### What you are asked to do
Find each line below that contains the word "right" and copy every one of those lines in full.

:: Data listing

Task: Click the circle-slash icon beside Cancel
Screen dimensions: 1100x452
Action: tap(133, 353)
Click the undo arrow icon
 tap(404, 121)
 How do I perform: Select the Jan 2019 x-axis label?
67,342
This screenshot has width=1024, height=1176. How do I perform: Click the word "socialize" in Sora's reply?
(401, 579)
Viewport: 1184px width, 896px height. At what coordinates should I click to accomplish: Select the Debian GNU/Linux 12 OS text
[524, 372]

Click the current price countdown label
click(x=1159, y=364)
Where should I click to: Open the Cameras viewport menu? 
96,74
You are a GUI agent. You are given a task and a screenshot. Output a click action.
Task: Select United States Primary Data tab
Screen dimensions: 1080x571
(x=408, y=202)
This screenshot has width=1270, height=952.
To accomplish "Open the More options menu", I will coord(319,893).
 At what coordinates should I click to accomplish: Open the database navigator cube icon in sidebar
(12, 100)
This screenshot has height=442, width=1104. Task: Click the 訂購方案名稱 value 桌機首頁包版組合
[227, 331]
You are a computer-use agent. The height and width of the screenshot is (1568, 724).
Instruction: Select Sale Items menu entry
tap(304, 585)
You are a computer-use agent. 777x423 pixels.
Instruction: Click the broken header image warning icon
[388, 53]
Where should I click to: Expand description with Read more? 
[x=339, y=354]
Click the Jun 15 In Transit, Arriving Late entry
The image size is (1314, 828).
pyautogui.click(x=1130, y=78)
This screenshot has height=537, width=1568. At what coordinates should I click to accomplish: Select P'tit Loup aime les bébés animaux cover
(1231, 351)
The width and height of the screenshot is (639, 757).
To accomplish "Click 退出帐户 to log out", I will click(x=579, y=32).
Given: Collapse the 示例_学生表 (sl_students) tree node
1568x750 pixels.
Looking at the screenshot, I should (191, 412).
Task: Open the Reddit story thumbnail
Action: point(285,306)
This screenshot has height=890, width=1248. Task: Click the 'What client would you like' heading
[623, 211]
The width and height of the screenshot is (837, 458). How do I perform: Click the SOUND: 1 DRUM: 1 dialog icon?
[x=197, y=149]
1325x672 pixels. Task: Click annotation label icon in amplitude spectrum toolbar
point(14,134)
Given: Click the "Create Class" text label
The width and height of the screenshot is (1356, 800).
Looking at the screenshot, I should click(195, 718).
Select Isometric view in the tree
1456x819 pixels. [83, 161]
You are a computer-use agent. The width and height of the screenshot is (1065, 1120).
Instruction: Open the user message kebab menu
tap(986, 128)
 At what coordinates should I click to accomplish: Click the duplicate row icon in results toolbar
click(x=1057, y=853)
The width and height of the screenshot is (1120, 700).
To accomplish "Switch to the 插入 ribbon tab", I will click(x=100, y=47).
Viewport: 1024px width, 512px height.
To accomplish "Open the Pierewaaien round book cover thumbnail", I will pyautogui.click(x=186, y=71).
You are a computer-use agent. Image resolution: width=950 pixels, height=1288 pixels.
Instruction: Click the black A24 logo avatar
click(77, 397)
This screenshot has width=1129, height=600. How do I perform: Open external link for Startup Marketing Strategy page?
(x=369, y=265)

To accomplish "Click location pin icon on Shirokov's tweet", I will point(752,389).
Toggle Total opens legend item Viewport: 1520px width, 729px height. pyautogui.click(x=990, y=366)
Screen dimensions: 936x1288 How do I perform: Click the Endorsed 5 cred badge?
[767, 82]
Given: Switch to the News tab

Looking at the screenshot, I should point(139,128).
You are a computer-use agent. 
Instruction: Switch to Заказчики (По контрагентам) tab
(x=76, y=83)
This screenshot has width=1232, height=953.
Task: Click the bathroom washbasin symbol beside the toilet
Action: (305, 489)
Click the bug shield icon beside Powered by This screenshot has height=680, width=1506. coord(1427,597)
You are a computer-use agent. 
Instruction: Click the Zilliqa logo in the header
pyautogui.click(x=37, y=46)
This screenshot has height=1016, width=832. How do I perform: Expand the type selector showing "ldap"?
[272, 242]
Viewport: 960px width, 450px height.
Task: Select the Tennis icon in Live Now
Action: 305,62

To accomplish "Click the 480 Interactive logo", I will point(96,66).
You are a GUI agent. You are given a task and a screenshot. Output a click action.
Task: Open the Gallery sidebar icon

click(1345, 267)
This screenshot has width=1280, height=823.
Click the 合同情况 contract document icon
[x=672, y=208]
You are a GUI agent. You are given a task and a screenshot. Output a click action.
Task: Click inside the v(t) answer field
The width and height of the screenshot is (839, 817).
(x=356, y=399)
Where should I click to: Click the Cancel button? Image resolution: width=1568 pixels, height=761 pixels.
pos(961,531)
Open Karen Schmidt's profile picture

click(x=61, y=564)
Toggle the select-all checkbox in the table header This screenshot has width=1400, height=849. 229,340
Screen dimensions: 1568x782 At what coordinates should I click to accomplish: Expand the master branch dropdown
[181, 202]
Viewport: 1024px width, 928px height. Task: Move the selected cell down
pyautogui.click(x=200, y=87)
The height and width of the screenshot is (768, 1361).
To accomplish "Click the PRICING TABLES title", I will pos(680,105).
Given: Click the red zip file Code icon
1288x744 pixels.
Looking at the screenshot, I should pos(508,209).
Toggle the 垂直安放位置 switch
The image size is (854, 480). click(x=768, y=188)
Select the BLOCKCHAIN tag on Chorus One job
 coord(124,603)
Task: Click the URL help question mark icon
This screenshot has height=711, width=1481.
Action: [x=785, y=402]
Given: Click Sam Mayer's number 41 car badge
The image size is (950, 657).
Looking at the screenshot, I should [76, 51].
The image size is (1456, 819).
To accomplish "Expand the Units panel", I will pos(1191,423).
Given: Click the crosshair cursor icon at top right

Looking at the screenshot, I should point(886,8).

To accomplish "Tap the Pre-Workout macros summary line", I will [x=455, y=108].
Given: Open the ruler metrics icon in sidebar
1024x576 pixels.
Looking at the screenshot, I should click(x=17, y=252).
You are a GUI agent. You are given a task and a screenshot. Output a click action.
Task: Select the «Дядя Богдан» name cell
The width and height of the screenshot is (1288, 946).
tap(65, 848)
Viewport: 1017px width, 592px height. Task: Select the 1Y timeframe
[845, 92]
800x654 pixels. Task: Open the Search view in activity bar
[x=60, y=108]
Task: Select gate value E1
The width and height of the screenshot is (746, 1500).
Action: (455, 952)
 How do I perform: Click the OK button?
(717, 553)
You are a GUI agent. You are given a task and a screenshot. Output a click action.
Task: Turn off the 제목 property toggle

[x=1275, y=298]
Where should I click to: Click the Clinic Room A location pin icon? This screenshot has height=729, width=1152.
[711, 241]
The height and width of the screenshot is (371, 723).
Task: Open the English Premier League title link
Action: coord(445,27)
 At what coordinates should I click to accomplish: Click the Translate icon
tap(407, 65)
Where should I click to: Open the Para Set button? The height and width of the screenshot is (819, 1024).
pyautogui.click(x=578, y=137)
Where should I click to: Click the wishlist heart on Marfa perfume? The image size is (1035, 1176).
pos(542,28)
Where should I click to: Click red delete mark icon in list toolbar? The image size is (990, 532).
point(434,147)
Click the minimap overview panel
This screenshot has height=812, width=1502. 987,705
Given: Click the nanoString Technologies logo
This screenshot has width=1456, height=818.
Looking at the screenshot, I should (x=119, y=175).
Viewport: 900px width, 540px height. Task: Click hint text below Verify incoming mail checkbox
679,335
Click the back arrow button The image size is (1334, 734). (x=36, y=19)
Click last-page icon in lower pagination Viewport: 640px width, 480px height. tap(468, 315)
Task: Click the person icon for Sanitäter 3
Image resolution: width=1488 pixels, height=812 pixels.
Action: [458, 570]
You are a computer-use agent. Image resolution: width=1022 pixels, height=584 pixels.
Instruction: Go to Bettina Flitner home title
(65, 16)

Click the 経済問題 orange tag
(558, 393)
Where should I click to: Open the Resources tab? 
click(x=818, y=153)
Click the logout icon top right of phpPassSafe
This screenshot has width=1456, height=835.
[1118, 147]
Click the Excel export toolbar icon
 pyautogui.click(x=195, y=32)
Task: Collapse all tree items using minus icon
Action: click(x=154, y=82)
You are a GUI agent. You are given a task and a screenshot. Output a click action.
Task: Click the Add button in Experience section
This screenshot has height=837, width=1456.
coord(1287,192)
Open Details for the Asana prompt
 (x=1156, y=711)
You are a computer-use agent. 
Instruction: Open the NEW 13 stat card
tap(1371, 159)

::::

### Finished exercise
Given: Click the crosshair cursor icon at top right
Click the logout icon top right of phpPassSafe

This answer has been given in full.